Anız yakıldığında özellikle topraktaki karbon ve azot dengesinin yok olduğunu, organik madde miktarının azaldığını, mikrobiyolojik aktivitenin gerilediğini, toprağın su tutma kapasitesinin azaldığını kaydeden Bayraktar, anız yakılmasıyla çevresel sorunların da ortaya çıktığını belirterek şu ifadeleri kullandı:

“Verimliliği düşen topraktan daha iyi ürün almak isteyen üreticilerimiz, daha fazla toprak işleme ve kimyasal kullanarak daha fazla masraf yapmakta hem de çevreyle ilgili sorunlar ortaya çıkmaktadır.
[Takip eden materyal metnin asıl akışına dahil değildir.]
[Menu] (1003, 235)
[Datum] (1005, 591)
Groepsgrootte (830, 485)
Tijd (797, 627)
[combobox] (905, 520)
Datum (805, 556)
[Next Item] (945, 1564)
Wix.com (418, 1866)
Her yanlış uygulama gibi anız yakma ile de geri dönüşümü mümkün olmayan kayıplar meydana gelmektedir. Zaman içerisinde toprak verimliliği önemli derecede etkileniyor. Toprak çoraklaşıyor ve tarım yapılması mümkün olmayan bir hale dönüşüyor. Anız yangınları nedeniyle çevre de risk altında giriyor. Özellikle içinde bulunduğumuz bu yıl oldukça kurak geçti. Bu durum aynı zamanda orman yangınları açısından da risk oluşturdu. Anız yakarak bu risk artırılmamalıdır.”

ÖNÜNE GEÇİLMELİ

Doğal kaynakların korunması ve sürdürülebilir tarım için, çiftçilere anız yakma yerine alternatif uygulamalar sunulması gerektiğini belirten Bayraktar anız yakmanın önüne geçmek için şu önerilerde bulundu:

-Anızlara doğrudan işleme ve ekim yapabilen mibzerler kullanılmalıdır.
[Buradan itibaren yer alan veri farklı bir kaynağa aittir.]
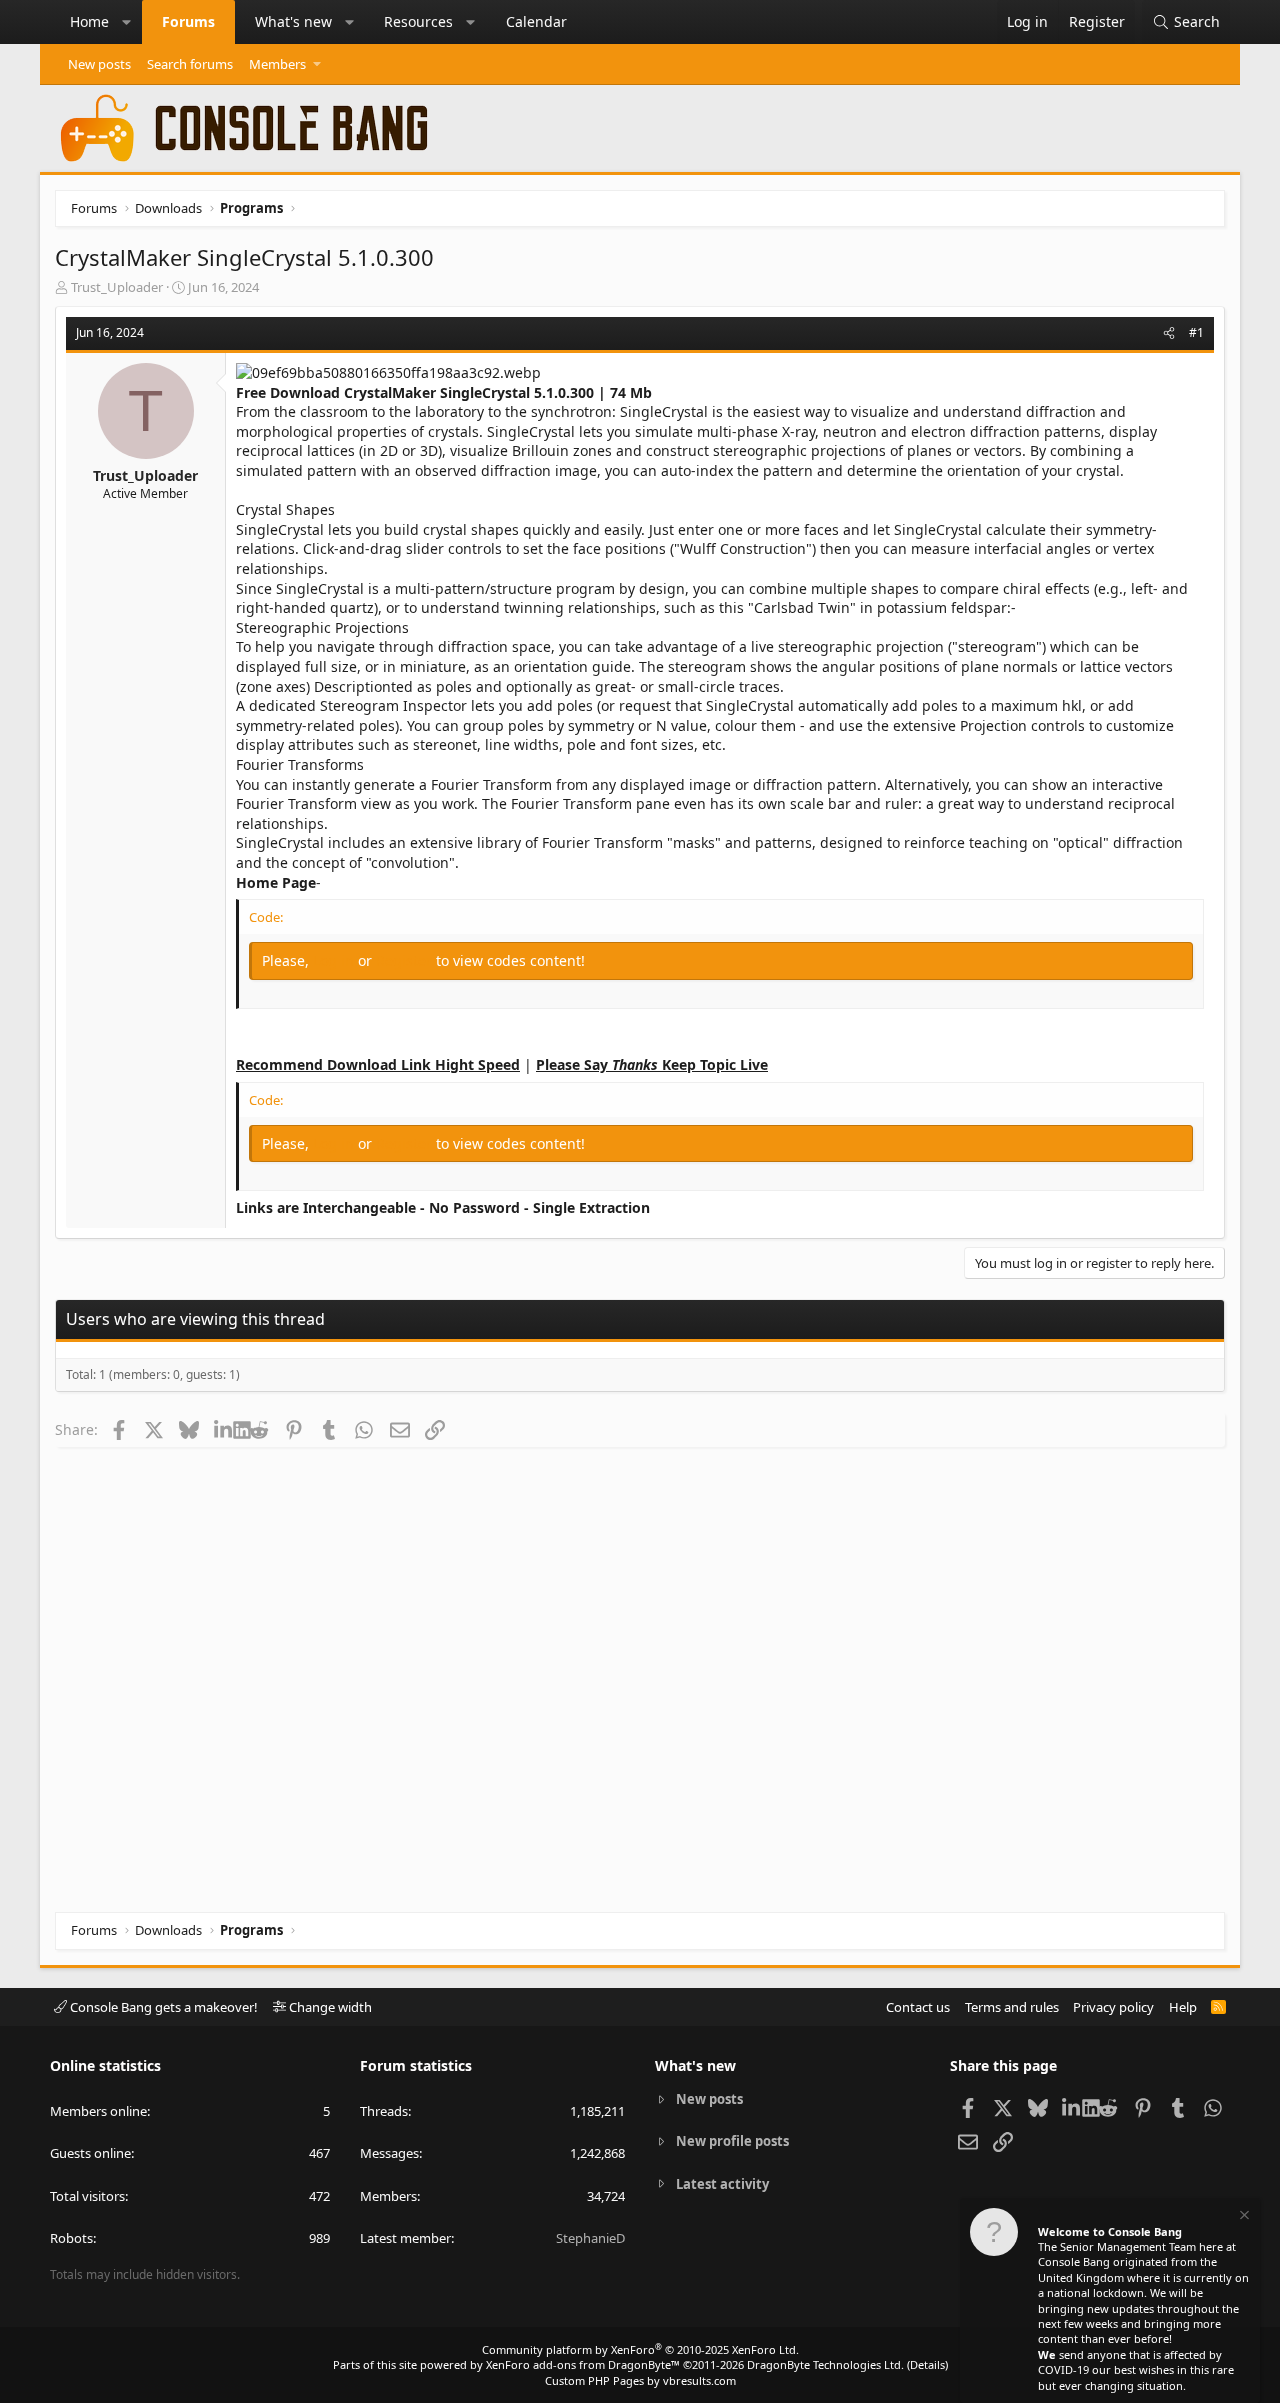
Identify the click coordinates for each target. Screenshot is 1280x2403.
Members (277, 64)
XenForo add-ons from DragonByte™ (583, 2364)
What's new (293, 21)
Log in (335, 960)
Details (927, 2364)
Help (1183, 2007)
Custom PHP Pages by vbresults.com (640, 2380)
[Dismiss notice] (1243, 2217)
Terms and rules (1012, 2007)
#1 (1196, 332)
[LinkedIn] (223, 1429)
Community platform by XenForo (640, 2349)
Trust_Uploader (117, 287)
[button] (127, 22)
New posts (99, 64)
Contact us (918, 2007)
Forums (188, 21)
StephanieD (590, 2238)
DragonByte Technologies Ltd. (825, 2364)
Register (406, 960)
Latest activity (722, 2184)
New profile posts (732, 2141)
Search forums (190, 64)
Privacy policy (1113, 2007)
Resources (418, 21)
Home (89, 21)
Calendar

-Üreticilerimizin sürüm maliyetini en aza indiren toprak işlemesiz tarım, ilk olarak İç Anadolu, Güneydoğu Anadolu ve geçit kuşağı bölgelerinde yaygınlaştırılmalı, daha sonra tüm Türkiye’de uygulanmalı ve desteklenmelidir.

-Gelişmiş ülkelerin çoğu toprak işlemesiz tarımı yaygınlaştırarak; yakıttan tasarruf sağlamakta, topraktaki organik madde miktarını artırmakta, toprak işleme maliyetini azaltmakta ve anız yangınlarını önlemektedir. Dünyada 175 milyon hektar alanda işlemesiz tarım yapılmaktadır.
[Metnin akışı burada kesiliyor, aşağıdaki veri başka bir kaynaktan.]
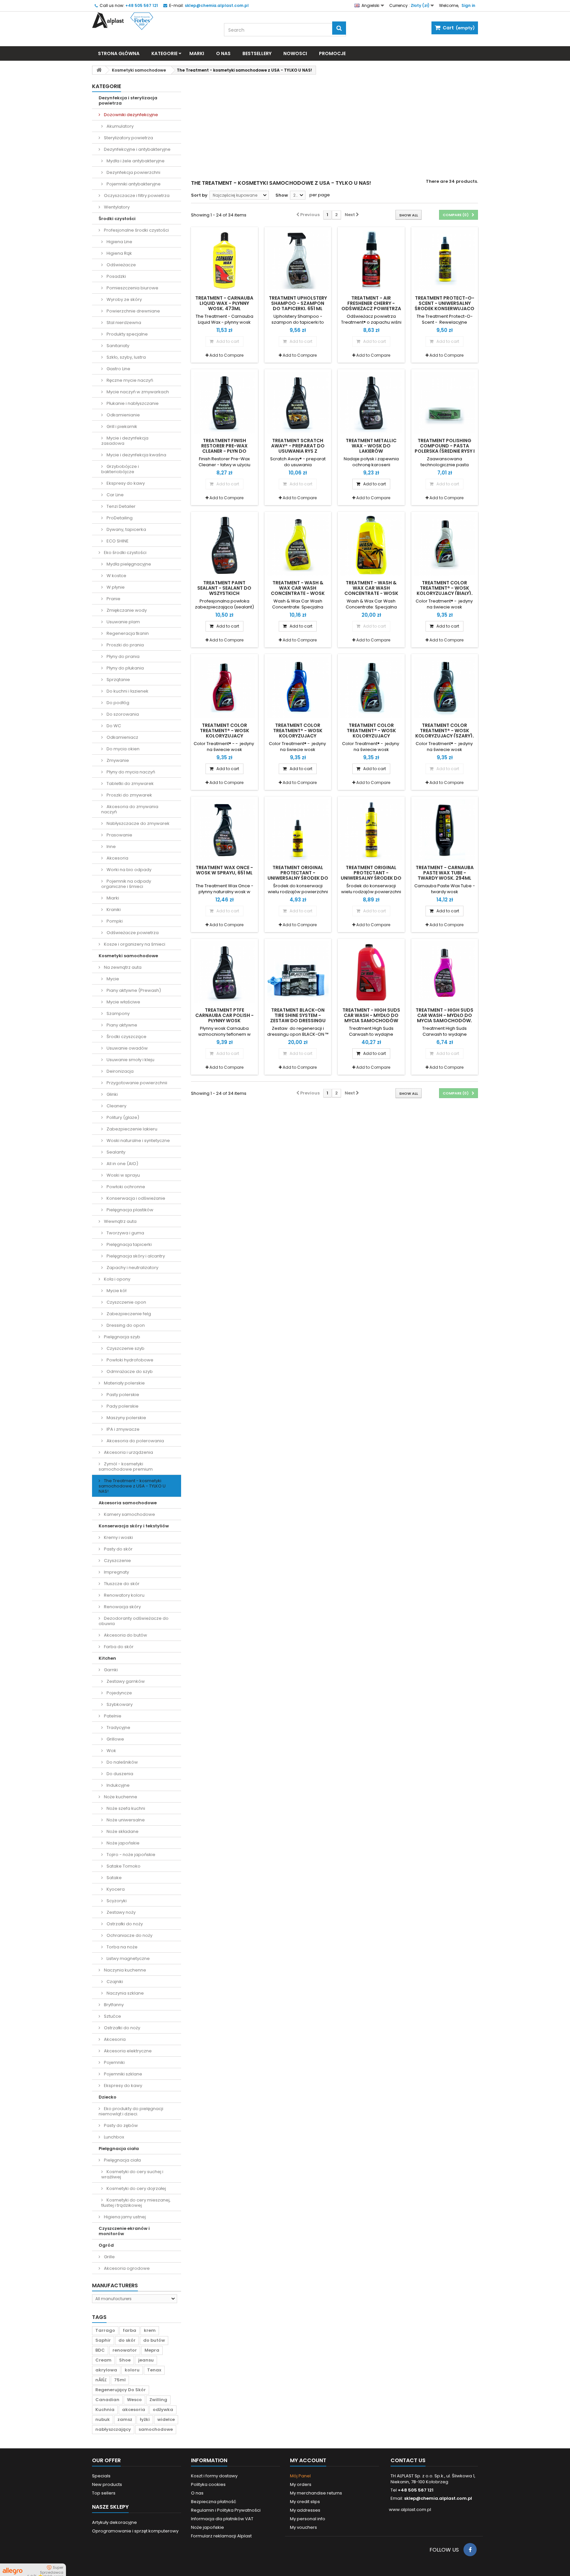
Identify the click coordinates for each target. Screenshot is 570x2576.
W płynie (115, 587)
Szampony (118, 1013)
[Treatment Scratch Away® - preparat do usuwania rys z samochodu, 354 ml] (298, 403)
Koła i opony (116, 1279)
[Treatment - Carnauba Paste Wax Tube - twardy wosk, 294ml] (445, 830)
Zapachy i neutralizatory (132, 1267)
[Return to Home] (99, 70)
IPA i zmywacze (123, 1429)
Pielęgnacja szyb (121, 1337)
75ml (120, 2380)
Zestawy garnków (125, 1681)
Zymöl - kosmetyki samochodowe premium (126, 1466)
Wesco (134, 2400)
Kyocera (115, 1889)
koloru (132, 2370)
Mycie (112, 979)
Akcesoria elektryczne (127, 2051)
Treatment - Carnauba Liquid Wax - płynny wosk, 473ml (224, 303)
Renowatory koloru (123, 1595)
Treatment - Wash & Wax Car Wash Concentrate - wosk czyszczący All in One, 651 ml (298, 593)
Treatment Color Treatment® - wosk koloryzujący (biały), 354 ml (445, 590)
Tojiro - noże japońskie (130, 1854)
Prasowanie (119, 835)
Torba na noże (122, 1947)
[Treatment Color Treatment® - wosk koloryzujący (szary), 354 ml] (445, 687)
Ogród (106, 2245)
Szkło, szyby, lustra (126, 357)
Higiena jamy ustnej (124, 2217)
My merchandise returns (316, 2493)
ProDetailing (119, 518)
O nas (223, 53)
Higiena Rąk (119, 253)
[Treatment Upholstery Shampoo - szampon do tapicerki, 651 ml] (298, 260)
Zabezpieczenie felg (128, 1314)
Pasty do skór (118, 1549)
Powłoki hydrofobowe (129, 1360)
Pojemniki (114, 2062)
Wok (111, 1750)
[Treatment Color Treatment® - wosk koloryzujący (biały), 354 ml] (445, 545)
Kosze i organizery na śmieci (134, 944)
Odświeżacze (121, 265)
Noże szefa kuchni (125, 1808)
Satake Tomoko (123, 1866)
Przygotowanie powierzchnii (136, 1083)
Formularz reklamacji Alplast (221, 2536)
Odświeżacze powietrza (132, 932)
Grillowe (115, 1739)
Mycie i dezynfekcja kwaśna (136, 455)
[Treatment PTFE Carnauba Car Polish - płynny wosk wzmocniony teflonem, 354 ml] (224, 972)
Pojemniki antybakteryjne (133, 184)
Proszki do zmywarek (129, 795)
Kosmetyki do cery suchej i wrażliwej (132, 2174)
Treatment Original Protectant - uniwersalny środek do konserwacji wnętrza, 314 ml (371, 878)
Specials (101, 2476)
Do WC (113, 726)
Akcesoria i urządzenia (128, 1452)
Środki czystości (117, 218)
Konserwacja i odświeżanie (135, 1198)
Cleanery (116, 1106)
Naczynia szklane (125, 1993)
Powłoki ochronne (125, 1187)
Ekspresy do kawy (125, 483)
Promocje (332, 53)
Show (281, 195)
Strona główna (119, 53)
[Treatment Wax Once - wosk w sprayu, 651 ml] (224, 830)
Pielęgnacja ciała (119, 2148)
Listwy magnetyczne (128, 1958)
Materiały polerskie (124, 1383)
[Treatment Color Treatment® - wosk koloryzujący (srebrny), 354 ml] (371, 687)
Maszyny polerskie (126, 1418)
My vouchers (303, 2527)
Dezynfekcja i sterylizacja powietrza (128, 100)
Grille (109, 2257)
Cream (103, 2360)
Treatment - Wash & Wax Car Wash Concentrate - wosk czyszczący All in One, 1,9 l (371, 593)
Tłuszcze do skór (121, 1584)
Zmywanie (117, 760)
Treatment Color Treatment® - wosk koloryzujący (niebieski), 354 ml (297, 733)
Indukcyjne (118, 1785)
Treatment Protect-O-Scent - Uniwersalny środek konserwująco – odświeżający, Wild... (444, 305)
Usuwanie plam (123, 622)
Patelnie (112, 1716)
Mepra (151, 2350)
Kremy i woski (118, 1537)
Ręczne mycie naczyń (129, 380)
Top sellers (103, 2493)
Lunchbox (113, 2137)
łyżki (145, 2419)
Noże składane (122, 1831)
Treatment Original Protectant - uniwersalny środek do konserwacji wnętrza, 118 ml (298, 878)
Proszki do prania (125, 645)
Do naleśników (122, 1762)
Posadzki (116, 276)
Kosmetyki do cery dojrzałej (136, 2188)
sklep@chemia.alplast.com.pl (438, 2498)
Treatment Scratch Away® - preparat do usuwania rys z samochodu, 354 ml (298, 448)
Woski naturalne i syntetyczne (138, 1140)
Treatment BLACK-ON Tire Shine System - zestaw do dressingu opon (298, 1017)
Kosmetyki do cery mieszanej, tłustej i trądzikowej (136, 2202)
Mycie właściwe (123, 1002)
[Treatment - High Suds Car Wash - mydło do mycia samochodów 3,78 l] (371, 972)
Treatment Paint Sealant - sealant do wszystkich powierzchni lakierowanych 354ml (224, 593)
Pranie (113, 599)
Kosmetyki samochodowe (128, 956)
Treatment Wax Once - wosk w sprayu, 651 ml (224, 870)
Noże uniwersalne (125, 1820)
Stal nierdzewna (123, 322)
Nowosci (295, 53)
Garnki (110, 1670)
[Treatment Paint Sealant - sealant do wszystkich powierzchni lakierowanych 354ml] (224, 545)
-2872 sayılı Çevre Kanununun 20’nci maddesinde, Kanuna aykırılık halinde uygulanacak idari para cezaları belirlenmiştir. Bu kapsamda, ‘Kanunun ek 1’inci maddesinin (c) bendine aykırı olarak anız yakanlara her dekar için, anız yakma fiilinin orman ve sulak alanlara bitişik yerler ile meskûn mahallerde işlenmesi durumunda ceza beş kat artırılır’ hükmü bulunmaktadır. Ayrıca, bu yasak ihlaliyle ilgili olarak sürekli Valiliklerce genelgeler yayınlansa bile anız yakmanın önüne geçilememektedir. Çözümün sadece uygulanacak cezalardan, Tarım ve Orman Bakanlığı ile Çevre ve Şehircilik Bakanlığından beklenmemesi gerekir.

-Bu iki Bakanlığın yanı sıra Millî Eğitim Bakanlığı, Diyanet İşleri Başkanlığı gibi kamu kurumlarının da anız yakmanın bir nevi ‘doğa katliamı’ olduğunu kamuoyuna, özellikle çocuklara öğretilmesi ve toprak işlemesiz tarımın desteklenerek yaygınlaştırılması sorunun çözümüne önemli katkılar sağlayacaktır.

TOPRAK İŞLEMESİZ TARIM NEDİR?

Toprak işlemesiz tarım; toprağı herhangi bir toprak işleme aleti ile işleme yapmadan ekip biçmek ve tarımsal faaliyete devam etmektir. Bu yöntemle anızlar toprak üstünde bırakıldığı için toprağın organik madde seviyesi artarak, toprak erozyonunun azalması sağlanıyor. Anız yangınlarının da önüne geçiliyor.